The mean serum albumin concentration in fructose malabsorbers was 46.8 mg/L (± 3.2 mg/L) compared with 47.1 mg/L (± 3.1 mg/L; P, not significant) in normal absorbers.

In fructose malabsorbers, plasma iron was 787 µg/L (± 307 µg/L), transferrin was 3260 mg/L (± 524 mg/L), and ferritin was 65.7 µg/L (± 71.8 µg/L), which did not differ from normal fructose absorbers [plasma iron, 800 µg/L (± 300 µg/L; P, not significant); transferrin, 3438 mg/L (± 643 mg/L; P, not significant); ferritin, 82.3 µg/L (± 78.9 µg/L; P, not significant)]. Iron-binding capacity was 24.5% (± 9.9%) in fructose malabsorbers and 24.8% (± 10.1%; P, not significant) in normal fructose absorbers.

Ten of 102 subjects (9.8%) with fructose malabsorption had zinc deficiency (serum zinc concentration <=10.7 µmol/L), whereas in the group with normal fructose absorption, 45 of 45 subjects had normal serum zinc concentrations (Fisher exact test, P = 0.02).

Patients with chronic diarrhea are known to exhibit signs of zinc deficiency (13). Fructose malabsorption is one of the most common causes for chronic diarrhea (4). The decreased zinc that we found in subjects with fructose malabsorption was not an effect of differences in sex or age. Ten subjects presented with zinc deficiency, and all suffered from fructose malabsorption. None of these 10 subjects took oral contraceptives or hormones.

Zinc deficiency seems to play a role in cellular turnover of the gastrointestinal mucosa (14) and also has been linked to poor appetite and mental disturbances (15); the latter is interesting because earlier we found signs of depression in subjects with fructose malabsorption (6).

Plasma iron and ferritin showed a tendency toward lower concentrations in fructose malabsorbers, but the differences were not significant. Zinc and iron are likely to be absorbed by the same duodenal metal transporter, DMT-1 (NRAMP-2), which is also responsible for the absorption of other divalent cations, including Cu2+, Mn2+, Co2+, Cd2+, and Pb2+. Because iron is also absorbed via a ß(3) integrin and mobilferrin pathway that is not shared by other nutritional metals (16), a defective DMT-1 transporter system could be masked by compensatory enhancement of the integrin and mobilferrin pathway for iron metabolism, leaving only the absorption of zinc decreased. Thus, our data cannot exclude that zinc deficiency in fructose malabsorbers is attributable to a limited transport capacity of DMT-1.

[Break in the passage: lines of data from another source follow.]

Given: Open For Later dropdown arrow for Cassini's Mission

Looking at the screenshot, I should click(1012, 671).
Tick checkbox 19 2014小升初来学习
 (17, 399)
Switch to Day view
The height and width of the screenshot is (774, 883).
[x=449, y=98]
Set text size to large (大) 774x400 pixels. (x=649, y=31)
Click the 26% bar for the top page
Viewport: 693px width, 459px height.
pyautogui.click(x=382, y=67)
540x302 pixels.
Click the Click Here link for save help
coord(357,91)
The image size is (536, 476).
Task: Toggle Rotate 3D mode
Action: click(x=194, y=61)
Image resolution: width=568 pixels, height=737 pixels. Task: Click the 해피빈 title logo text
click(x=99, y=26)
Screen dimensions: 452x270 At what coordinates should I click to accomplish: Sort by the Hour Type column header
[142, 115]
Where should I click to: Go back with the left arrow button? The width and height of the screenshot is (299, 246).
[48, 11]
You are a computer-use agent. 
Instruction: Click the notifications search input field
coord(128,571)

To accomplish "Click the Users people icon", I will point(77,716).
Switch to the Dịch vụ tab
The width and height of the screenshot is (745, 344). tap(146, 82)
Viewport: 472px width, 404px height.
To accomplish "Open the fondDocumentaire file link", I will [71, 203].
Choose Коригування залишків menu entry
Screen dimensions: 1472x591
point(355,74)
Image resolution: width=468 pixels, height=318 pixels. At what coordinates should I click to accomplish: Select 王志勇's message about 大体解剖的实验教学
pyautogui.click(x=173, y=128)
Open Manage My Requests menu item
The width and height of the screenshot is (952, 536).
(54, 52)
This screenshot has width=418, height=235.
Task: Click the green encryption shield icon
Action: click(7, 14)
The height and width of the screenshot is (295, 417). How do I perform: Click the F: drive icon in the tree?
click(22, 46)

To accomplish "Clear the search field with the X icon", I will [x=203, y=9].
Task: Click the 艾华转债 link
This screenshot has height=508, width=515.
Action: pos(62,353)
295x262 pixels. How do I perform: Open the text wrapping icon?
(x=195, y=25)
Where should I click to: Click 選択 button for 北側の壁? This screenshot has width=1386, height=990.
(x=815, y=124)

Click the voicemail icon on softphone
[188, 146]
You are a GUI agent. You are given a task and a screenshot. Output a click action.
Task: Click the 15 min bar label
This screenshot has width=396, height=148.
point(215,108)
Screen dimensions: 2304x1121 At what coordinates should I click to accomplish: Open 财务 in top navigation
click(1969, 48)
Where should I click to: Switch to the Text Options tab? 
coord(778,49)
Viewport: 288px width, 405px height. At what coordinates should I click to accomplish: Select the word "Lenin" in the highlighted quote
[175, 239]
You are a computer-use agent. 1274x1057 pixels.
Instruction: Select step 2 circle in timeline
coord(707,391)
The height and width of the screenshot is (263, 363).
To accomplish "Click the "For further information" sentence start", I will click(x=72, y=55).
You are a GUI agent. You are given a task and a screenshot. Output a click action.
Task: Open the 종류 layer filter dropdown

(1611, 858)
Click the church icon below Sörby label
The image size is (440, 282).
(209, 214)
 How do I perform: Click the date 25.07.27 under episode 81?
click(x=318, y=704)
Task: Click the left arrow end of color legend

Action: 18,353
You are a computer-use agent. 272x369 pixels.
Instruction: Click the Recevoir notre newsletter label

Because serum zinc is bound to proteins, especially albumin, we determined serum albumin concentrations in a subgroup of 102 individuals. Mean serum albumin concentrations were not decreased in fructose malabsorbers. Because malnutrition is very unlikely in the population studied, the differences in zinc concentrations between fructose malabsorbers and normal absorbers may thus be attributable to the malabsorption of alimentary zinc.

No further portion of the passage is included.